We end this section with a note about the dynamics of the polymer–polymer interface long after dewetting has occurred. To observe the behaviour of the interface over longer time scales, we used a smaller particle, of radius r = 5.0 nm, to reduce the computational load. In this simulation, the interface continues to flatten, carrying the particle with it, even after ∼2.2 ms, indicating that the system has not reached equilibrium. The final equilibrium state of the system, in which the interface is flat and meets the surface of the particle at the true contact angle implied by the a wetting parameter of W = 4.0, is inaccessible in the time scales of our simulations.

6 Dewetting with shear

The study of dewetting behaviour under shear has practical relevance to the manufacture of composite materials, where nanoparticles are often added to polymer blends to enhance the mechanical properties of the end product. During the manufacturing process, particles can migrate to the phase boundaries, where they can retard, or even halt, further phase separation, or remain embedded in one phase or the other. The final distribution of particles in the composite material contributes to its mechanical properties (toughness and elasticity, for example). Since the dispersion of nanoparticles within a blend is commonly achieved by shearing the mixture, there are potential practical benefits to understanding this process in a model system.

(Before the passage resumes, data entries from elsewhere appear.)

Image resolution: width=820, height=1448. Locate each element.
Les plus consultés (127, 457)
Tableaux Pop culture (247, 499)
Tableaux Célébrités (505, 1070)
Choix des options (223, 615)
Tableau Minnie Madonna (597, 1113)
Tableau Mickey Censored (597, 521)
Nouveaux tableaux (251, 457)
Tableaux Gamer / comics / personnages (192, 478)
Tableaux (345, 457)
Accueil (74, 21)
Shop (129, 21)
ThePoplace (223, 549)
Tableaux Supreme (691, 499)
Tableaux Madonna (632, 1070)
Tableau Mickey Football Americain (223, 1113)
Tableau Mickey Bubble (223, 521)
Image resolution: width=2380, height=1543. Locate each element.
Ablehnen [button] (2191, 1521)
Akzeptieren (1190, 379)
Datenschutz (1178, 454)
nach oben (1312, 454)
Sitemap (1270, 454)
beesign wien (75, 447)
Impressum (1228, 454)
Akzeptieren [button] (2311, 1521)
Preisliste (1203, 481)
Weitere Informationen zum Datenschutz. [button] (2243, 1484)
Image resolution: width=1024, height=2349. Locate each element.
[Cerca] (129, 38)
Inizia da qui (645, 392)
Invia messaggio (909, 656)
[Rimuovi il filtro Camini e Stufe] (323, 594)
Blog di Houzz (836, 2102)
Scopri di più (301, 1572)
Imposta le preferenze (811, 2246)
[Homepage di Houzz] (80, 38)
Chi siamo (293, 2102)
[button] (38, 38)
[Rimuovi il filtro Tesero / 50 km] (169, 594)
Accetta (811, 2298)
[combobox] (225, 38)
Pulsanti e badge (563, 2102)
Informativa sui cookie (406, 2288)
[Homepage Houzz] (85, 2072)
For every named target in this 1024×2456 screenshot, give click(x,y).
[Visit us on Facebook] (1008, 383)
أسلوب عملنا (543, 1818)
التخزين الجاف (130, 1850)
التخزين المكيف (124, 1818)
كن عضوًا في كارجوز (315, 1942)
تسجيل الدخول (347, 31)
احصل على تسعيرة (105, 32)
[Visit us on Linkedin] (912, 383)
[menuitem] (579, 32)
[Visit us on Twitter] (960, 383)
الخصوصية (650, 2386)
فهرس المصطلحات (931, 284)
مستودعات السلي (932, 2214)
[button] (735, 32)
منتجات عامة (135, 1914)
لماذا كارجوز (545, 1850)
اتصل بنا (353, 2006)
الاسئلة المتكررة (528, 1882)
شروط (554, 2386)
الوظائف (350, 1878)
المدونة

The ability to model the behaviour of a particle near an interface under shear is an important first step in understanding the behaviour of such systems, and how to achieve the desired distribution of particles in the final product. In ref. 32 the behaviour of a single particle close to an interface under shear is studied, building on previous work on the dynamics of a particle near the interface between two fluids in ref. 31 and 45 The shear stress is applied parallel to the interface, which separates a viscoelastic fluid (where the particle starts), and a Newtonian fluid. Shearing the system induces a gradient in the normal stress close to the interface, and also creates a Laplace pressure as the interface is subtly distorted by the effect of shearing. The motion of the particle is determined by the balance of these forces which, in turn depend on dimensionless parameters in the model – chiefly the Weissenberg number, Wi (shear rate times relaxation time), and the Capillary number, Ca (the ratio of viscous stress and capillary stress). The simulations delineate four possible outcomes: migration of the particle away from the interface; movement towards the interface (which eventually stalls); adhesion to the interface; and migration across the interface into the Newtonian fluid. By varying Wi and Ca, the authors are able to produce morphology plots, showing the dependence of the final state of the particle on the dimensionless parameters. They also vary other parameters in the model – for example, the equilibrium contact angle (determined by W in our model) and the mobility of the particle (determined by D in our model) – and show how these changes modify the morphology plots.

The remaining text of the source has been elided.